Directive | Count the lines in the records that contain the string "width", with case counting, and give only the number.

==========

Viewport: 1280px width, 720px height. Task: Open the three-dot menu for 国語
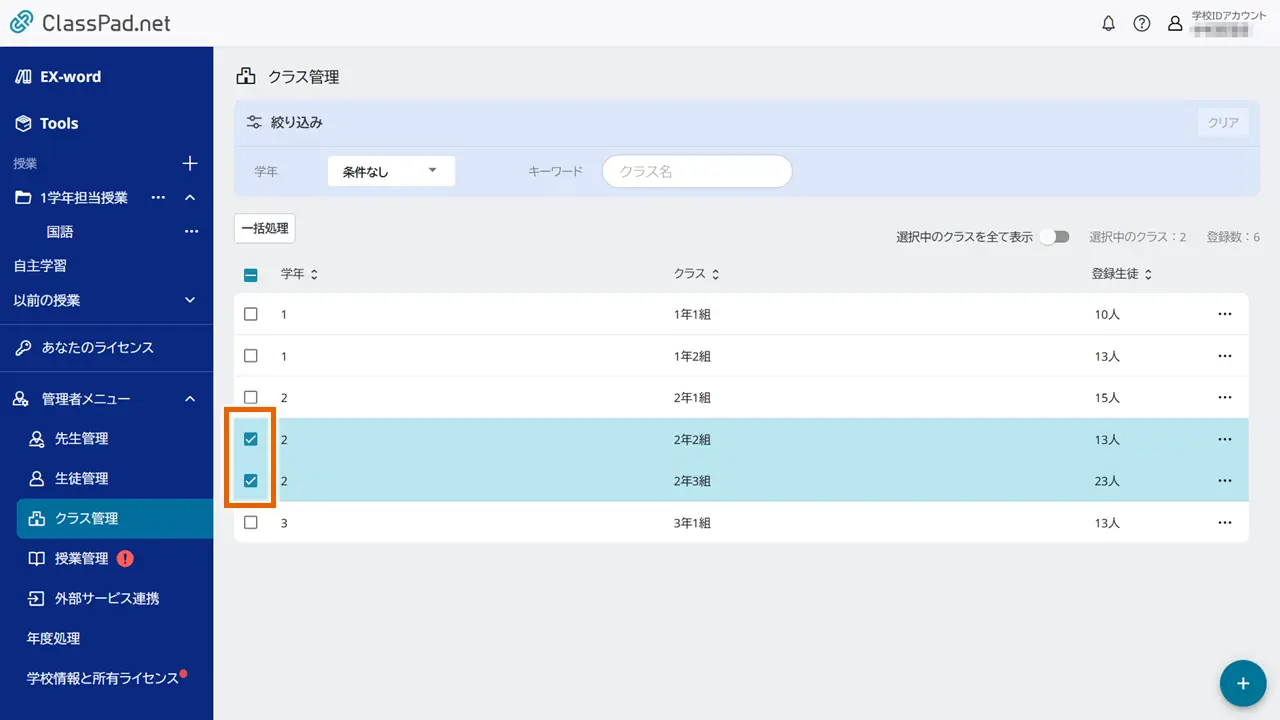click(191, 232)
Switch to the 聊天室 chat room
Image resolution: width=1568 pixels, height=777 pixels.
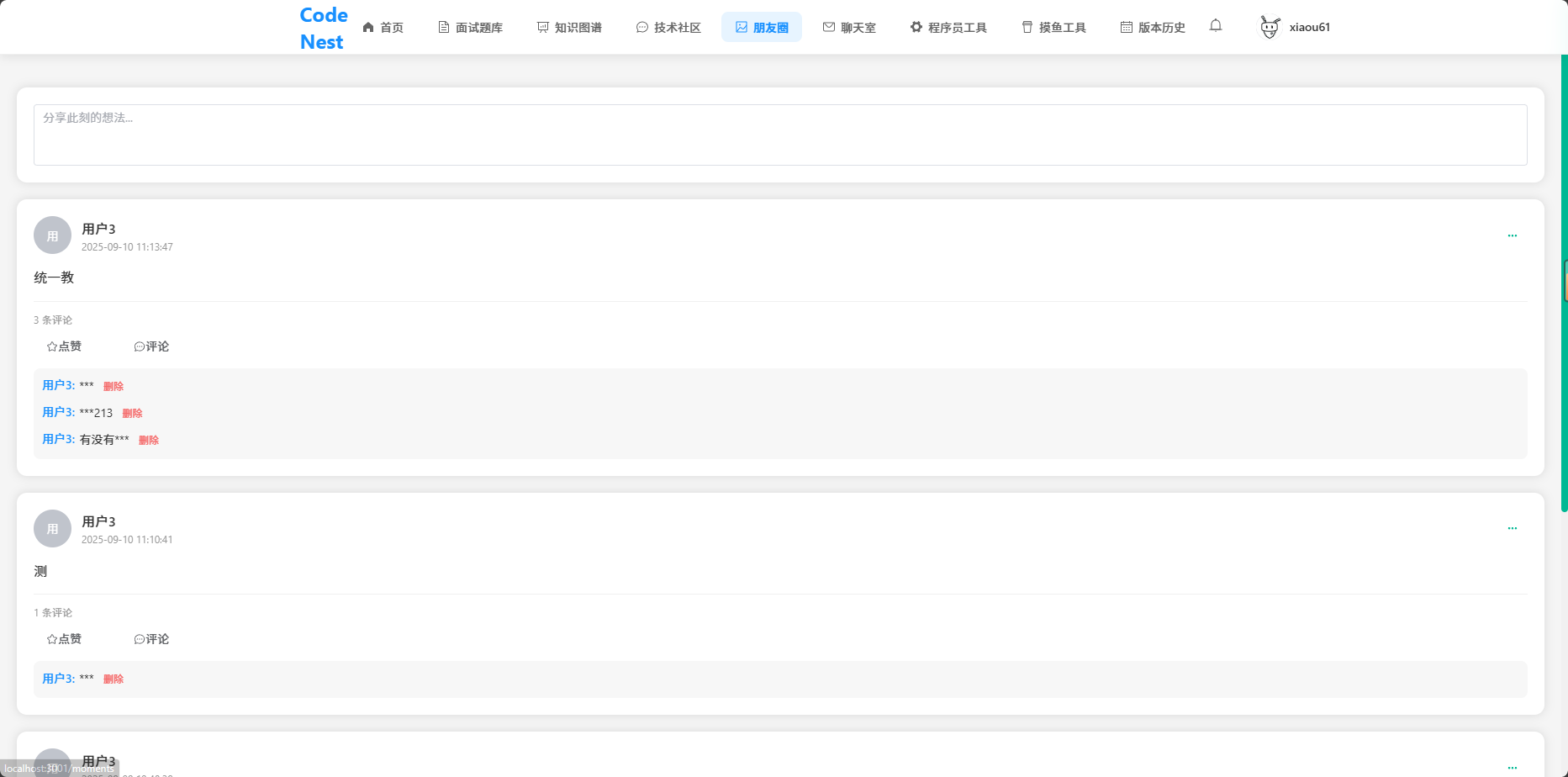(x=849, y=28)
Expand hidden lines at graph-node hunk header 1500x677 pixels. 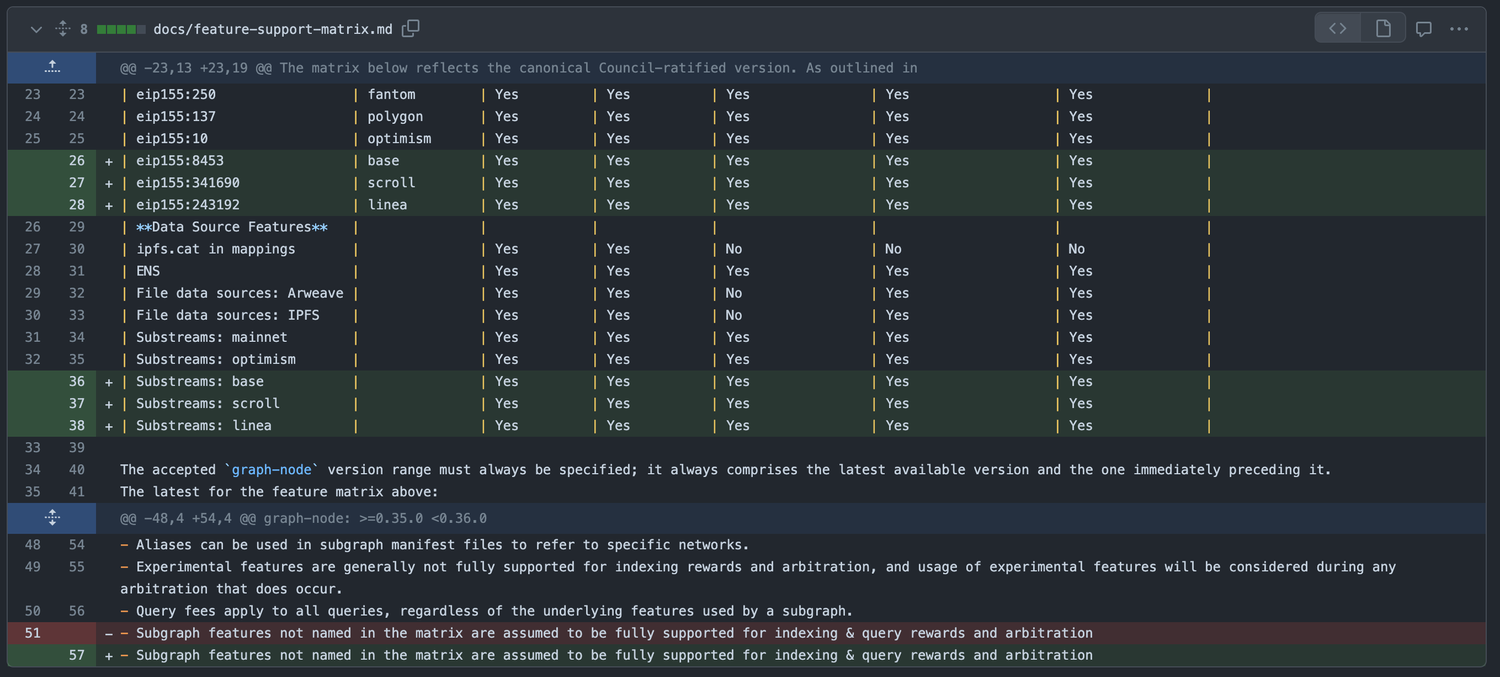[52, 518]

==========

Reply | 2